Collected data:
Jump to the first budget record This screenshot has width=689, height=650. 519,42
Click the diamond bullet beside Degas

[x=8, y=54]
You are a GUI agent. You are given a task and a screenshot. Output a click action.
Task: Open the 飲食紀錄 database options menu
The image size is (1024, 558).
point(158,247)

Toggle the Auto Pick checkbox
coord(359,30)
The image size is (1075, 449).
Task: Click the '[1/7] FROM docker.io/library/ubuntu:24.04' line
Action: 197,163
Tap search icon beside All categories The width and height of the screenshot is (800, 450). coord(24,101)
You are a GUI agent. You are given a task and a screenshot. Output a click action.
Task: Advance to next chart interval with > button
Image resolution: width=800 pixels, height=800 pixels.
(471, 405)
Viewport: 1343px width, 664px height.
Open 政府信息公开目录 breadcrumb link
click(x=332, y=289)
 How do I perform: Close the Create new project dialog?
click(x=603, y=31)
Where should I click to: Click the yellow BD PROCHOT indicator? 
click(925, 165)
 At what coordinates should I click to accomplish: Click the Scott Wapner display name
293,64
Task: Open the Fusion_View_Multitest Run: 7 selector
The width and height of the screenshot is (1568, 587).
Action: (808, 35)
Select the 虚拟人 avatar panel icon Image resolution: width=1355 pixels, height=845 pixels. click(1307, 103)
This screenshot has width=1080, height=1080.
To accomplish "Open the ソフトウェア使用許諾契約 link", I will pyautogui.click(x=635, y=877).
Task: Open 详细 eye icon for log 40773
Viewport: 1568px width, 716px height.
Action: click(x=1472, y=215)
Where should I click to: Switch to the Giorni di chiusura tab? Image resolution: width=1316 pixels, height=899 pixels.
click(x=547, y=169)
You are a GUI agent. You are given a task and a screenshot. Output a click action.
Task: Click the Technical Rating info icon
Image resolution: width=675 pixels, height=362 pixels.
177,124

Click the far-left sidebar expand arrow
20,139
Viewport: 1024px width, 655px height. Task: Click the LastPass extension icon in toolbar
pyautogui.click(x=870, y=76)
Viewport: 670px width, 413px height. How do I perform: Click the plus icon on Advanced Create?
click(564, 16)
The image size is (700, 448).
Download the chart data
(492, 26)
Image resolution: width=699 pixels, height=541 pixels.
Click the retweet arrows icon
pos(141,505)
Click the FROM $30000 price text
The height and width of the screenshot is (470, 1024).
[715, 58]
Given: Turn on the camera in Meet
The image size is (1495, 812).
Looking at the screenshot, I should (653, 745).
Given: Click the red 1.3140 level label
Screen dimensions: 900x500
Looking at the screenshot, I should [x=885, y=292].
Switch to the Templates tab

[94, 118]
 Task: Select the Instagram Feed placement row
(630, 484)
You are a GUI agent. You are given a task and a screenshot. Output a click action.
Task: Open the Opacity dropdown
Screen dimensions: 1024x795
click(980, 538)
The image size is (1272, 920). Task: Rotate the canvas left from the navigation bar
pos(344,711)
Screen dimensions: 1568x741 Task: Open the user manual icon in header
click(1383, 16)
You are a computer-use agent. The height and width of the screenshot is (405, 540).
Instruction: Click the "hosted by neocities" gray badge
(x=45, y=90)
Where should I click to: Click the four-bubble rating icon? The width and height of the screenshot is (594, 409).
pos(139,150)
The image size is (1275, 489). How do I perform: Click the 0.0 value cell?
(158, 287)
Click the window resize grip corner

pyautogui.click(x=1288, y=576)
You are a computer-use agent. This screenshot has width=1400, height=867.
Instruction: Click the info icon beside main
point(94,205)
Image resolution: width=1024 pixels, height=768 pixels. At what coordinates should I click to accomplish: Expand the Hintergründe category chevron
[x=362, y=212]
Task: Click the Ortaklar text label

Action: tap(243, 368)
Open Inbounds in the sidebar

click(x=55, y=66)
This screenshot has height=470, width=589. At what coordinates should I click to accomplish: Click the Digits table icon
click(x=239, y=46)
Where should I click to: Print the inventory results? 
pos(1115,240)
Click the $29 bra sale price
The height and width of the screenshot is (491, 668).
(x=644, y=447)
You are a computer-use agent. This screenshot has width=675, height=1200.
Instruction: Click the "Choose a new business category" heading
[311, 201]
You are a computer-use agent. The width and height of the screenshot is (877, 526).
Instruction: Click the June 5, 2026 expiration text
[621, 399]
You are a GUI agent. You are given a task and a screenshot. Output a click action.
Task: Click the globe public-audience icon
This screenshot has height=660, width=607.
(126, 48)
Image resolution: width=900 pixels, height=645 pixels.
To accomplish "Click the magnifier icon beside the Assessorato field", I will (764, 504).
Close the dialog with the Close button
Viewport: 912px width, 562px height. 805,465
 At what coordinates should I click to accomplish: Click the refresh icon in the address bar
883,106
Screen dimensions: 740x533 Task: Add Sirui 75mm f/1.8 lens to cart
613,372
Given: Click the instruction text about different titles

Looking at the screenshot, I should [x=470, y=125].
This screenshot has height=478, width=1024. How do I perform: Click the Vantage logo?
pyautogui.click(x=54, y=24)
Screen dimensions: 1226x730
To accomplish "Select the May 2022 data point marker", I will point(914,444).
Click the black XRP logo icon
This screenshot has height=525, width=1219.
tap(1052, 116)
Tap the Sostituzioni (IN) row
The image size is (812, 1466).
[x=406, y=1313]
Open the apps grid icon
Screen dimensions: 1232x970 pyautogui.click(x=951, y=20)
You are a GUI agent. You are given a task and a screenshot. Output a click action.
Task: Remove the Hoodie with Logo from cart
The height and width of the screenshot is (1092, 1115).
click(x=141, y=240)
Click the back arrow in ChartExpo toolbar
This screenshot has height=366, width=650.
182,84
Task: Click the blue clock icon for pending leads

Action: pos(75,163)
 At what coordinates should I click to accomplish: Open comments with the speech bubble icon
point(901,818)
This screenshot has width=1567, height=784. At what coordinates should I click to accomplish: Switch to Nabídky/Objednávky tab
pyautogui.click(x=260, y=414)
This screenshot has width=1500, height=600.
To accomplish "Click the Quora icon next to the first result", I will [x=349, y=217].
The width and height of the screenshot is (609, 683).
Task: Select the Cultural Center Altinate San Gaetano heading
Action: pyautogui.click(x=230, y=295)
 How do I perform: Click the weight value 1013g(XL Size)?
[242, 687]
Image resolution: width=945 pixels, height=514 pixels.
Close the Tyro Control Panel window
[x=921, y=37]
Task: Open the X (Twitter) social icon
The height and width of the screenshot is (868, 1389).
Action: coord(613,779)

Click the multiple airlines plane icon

» Work to complete
Your answer should repeat every entry exactly.

» Result below
Jump to the first budget record This screenshot has width=689, height=650. 519,42
Click the diamond bullet beside Degas

[x=8, y=54]
You are a GUI agent. You are given a task and a screenshot. Output a click action.
Task: Open the 飲食紀錄 database options menu
The image size is (1024, 558).
point(158,247)

Toggle the Auto Pick checkbox
coord(359,30)
The image size is (1075, 449).
Task: Click the '[1/7] FROM docker.io/library/ubuntu:24.04' line
Action: 197,163
Tap search icon beside All categories The width and height of the screenshot is (800, 450). coord(24,101)
You are a GUI agent. You are given a task and a screenshot. Output a click action.
Task: Advance to next chart interval with > button
Image resolution: width=800 pixels, height=800 pixels.
(471, 405)
Viewport: 1343px width, 664px height.
Open 政府信息公开目录 breadcrumb link
click(x=332, y=289)
 How do I perform: Close the Create new project dialog?
click(x=603, y=31)
Where should I click to: Click the yellow BD PROCHOT indicator? 
click(925, 165)
 At what coordinates should I click to accomplish: Click the Scott Wapner display name
293,64
Task: Open the Fusion_View_Multitest Run: 7 selector
The width and height of the screenshot is (1568, 587).
Action: (808, 35)
Select the 虚拟人 avatar panel icon Image resolution: width=1355 pixels, height=845 pixels. click(1307, 103)
This screenshot has width=1080, height=1080.
To accomplish "Open the ソフトウェア使用許諾契約 link", I will pyautogui.click(x=635, y=877).
Task: Open 详细 eye icon for log 40773
Viewport: 1568px width, 716px height.
Action: click(x=1472, y=215)
Where should I click to: Switch to the Giorni di chiusura tab? Image resolution: width=1316 pixels, height=899 pixels.
click(x=547, y=169)
You are a GUI agent. You are given a task and a screenshot. Output a click action.
Task: Click the Technical Rating info icon
Image resolution: width=675 pixels, height=362 pixels.
177,124

Click the far-left sidebar expand arrow
20,139
Viewport: 1024px width, 655px height. Task: Click the LastPass extension icon in toolbar
pyautogui.click(x=870, y=76)
Viewport: 670px width, 413px height. How do I perform: Click the plus icon on Advanced Create?
click(564, 16)
The image size is (700, 448).
Download the chart data
(492, 26)
Image resolution: width=699 pixels, height=541 pixels.
Click the retweet arrows icon
pos(141,505)
Click the FROM $30000 price text
The height and width of the screenshot is (470, 1024).
[715, 58]
Given: Turn on the camera in Meet
The image size is (1495, 812).
Looking at the screenshot, I should (653, 745).
Given: Click the red 1.3140 level label
Screen dimensions: 900x500
Looking at the screenshot, I should [x=885, y=292].
Switch to the Templates tab

[94, 118]
 Task: Select the Instagram Feed placement row
(630, 484)
You are a GUI agent. You are given a task and a screenshot. Output a click action.
Task: Open the Opacity dropdown
Screen dimensions: 1024x795
click(980, 538)
The image size is (1272, 920). Task: Rotate the canvas left from the navigation bar
pos(344,711)
Screen dimensions: 1568x741 Task: Open the user manual icon in header
click(1383, 16)
You are a computer-use agent. The height and width of the screenshot is (405, 540).
Instruction: Click the "hosted by neocities" gray badge
(x=45, y=90)
Where should I click to: Click the four-bubble rating icon? The width and height of the screenshot is (594, 409).
pos(139,150)
The image size is (1275, 489). How do I perform: Click the 0.0 value cell?
(158, 287)
Click the window resize grip corner

pyautogui.click(x=1288, y=576)
You are a computer-use agent. This screenshot has width=1400, height=867.
Instruction: Click the info icon beside main
point(94,205)
Image resolution: width=1024 pixels, height=768 pixels. At what coordinates should I click to accomplish: Expand the Hintergründe category chevron
[x=362, y=212]
Task: Click the Ortaklar text label

Action: tap(243, 368)
Open Inbounds in the sidebar

click(x=55, y=66)
This screenshot has height=470, width=589. At what coordinates should I click to accomplish: Click the Digits table icon
click(x=239, y=46)
Where should I click to: Print the inventory results? 
pos(1115,240)
Click the $29 bra sale price
The height and width of the screenshot is (491, 668).
(x=644, y=447)
You are a computer-use agent. This screenshot has width=675, height=1200.
Instruction: Click the "Choose a new business category" heading
[311, 201]
You are a computer-use agent. The width and height of the screenshot is (877, 526).
Instruction: Click the June 5, 2026 expiration text
[621, 399]
You are a GUI agent. You are given a task and a screenshot. Output a click action.
Task: Click the globe public-audience icon
This screenshot has height=660, width=607.
(126, 48)
Image resolution: width=900 pixels, height=645 pixels.
To accomplish "Click the magnifier icon beside the Assessorato field", I will (764, 504).
Close the dialog with the Close button
Viewport: 912px width, 562px height. 805,465
 At what coordinates should I click to accomplish: Click the refresh icon in the address bar
883,106
Screen dimensions: 740x533 Task: Add Sirui 75mm f/1.8 lens to cart
613,372
Given: Click the instruction text about different titles

Looking at the screenshot, I should [x=470, y=125].
This screenshot has height=478, width=1024. How do I perform: Click the Vantage logo?
pyautogui.click(x=54, y=24)
Screen dimensions: 1226x730
To accomplish "Select the May 2022 data point marker", I will point(914,444).
Click the black XRP logo icon
This screenshot has height=525, width=1219.
tap(1052, 116)
Tap the Sostituzioni (IN) row
The image size is (812, 1466).
[x=406, y=1313]
Open the apps grid icon
Screen dimensions: 1232x970 pyautogui.click(x=951, y=20)
You are a GUI agent. You are given a task and a screenshot. Output a click action.
Task: Remove the Hoodie with Logo from cart
The height and width of the screenshot is (1092, 1115).
click(x=141, y=240)
Click the back arrow in ChartExpo toolbar
This screenshot has height=366, width=650.
182,84
Task: Click the blue clock icon for pending leads

Action: pos(75,163)
 At what coordinates should I click to accomplish: Open comments with the speech bubble icon
point(901,818)
This screenshot has width=1567, height=784. At what coordinates should I click to accomplish: Switch to Nabídky/Objednávky tab
pyautogui.click(x=260, y=414)
This screenshot has width=1500, height=600.
To accomplish "Click the Quora icon next to the first result", I will [x=349, y=217].
The width and height of the screenshot is (609, 683).
Task: Select the Cultural Center Altinate San Gaetano heading
Action: pyautogui.click(x=230, y=295)
 How do I perform: Click the weight value 1013g(XL Size)?
[242, 687]
Image resolution: width=945 pixels, height=514 pixels.
Close the Tyro Control Panel window
[x=921, y=37]
Task: Open the X (Twitter) social icon
The height and width of the screenshot is (868, 1389).
Action: coord(613,779)

Click the multiple airlines plane icon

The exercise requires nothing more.